• RECORDS:
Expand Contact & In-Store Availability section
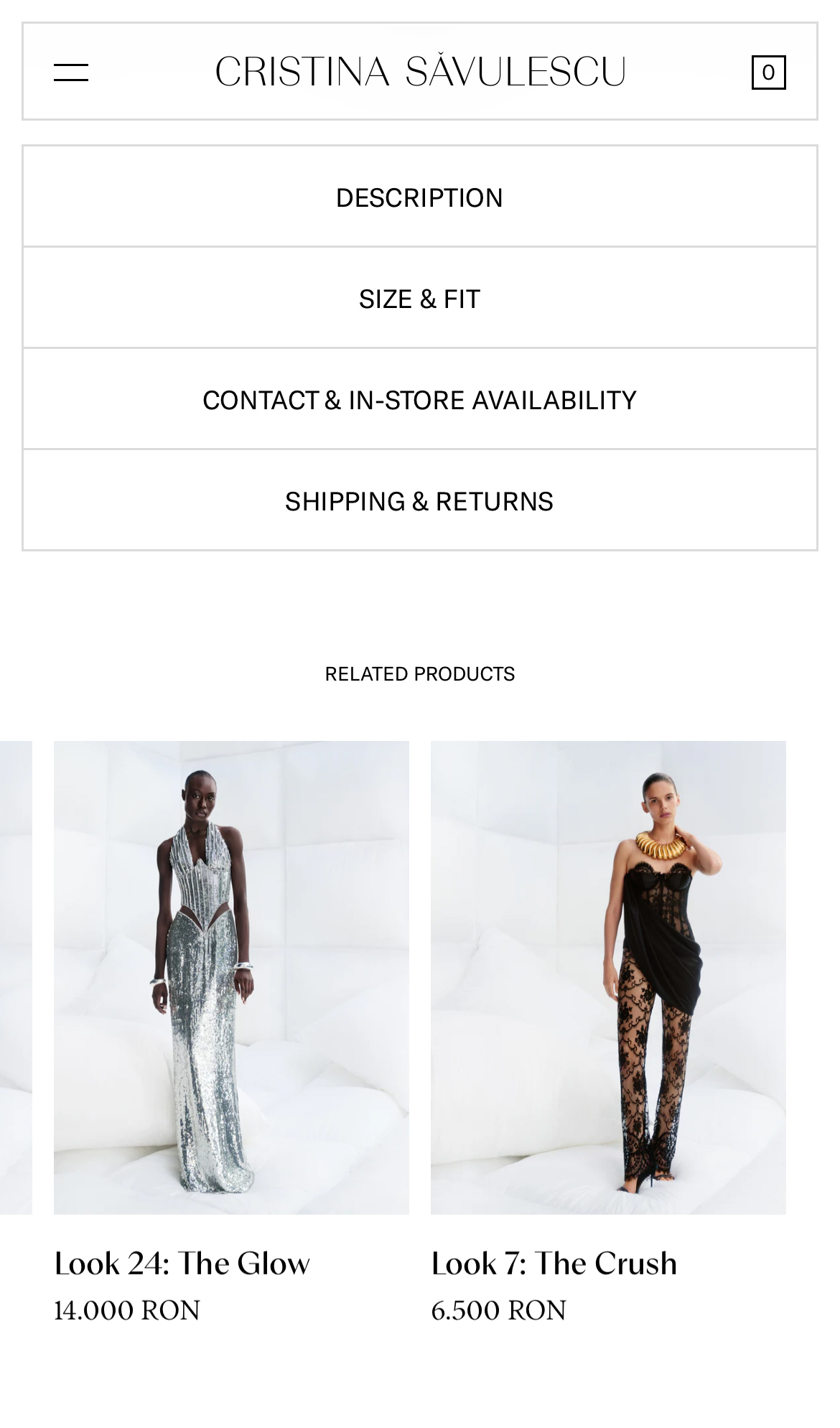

...

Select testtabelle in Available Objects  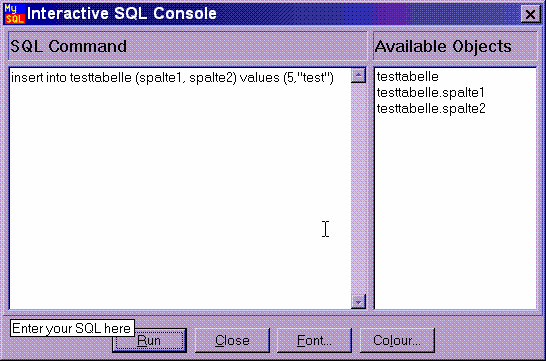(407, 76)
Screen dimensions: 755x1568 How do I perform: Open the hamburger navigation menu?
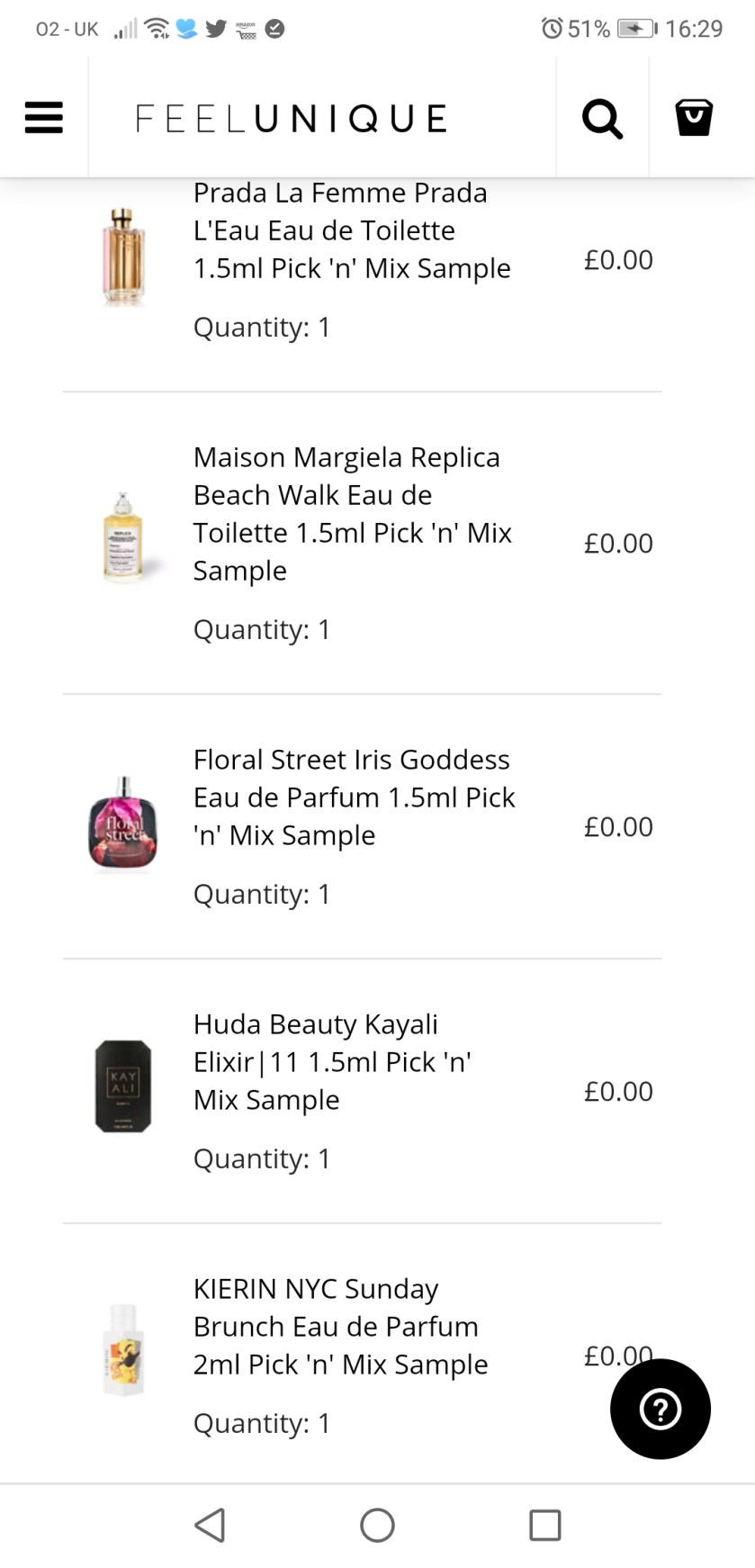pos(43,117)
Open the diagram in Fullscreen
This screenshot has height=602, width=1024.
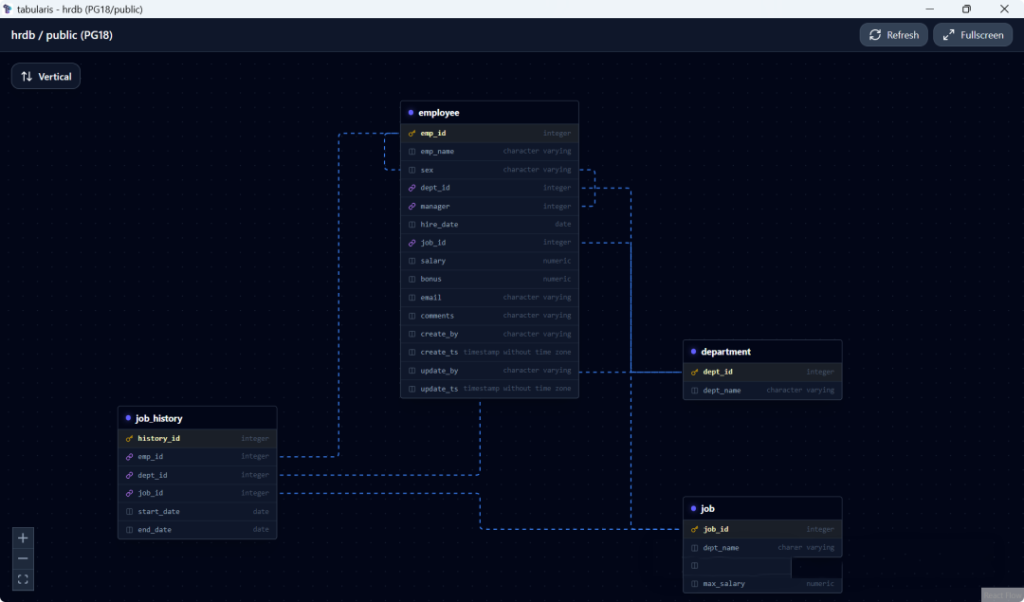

---

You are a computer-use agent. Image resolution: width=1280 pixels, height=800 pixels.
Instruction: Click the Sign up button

• ACTIVITY: If a line in the entries contains the word "height", copy that line out.

• OUTPUT BELOW:
This screenshot has height=602, width=1024.
You are a computer-use agent. Image resolution: width=1280 pixels, height=800 pixels.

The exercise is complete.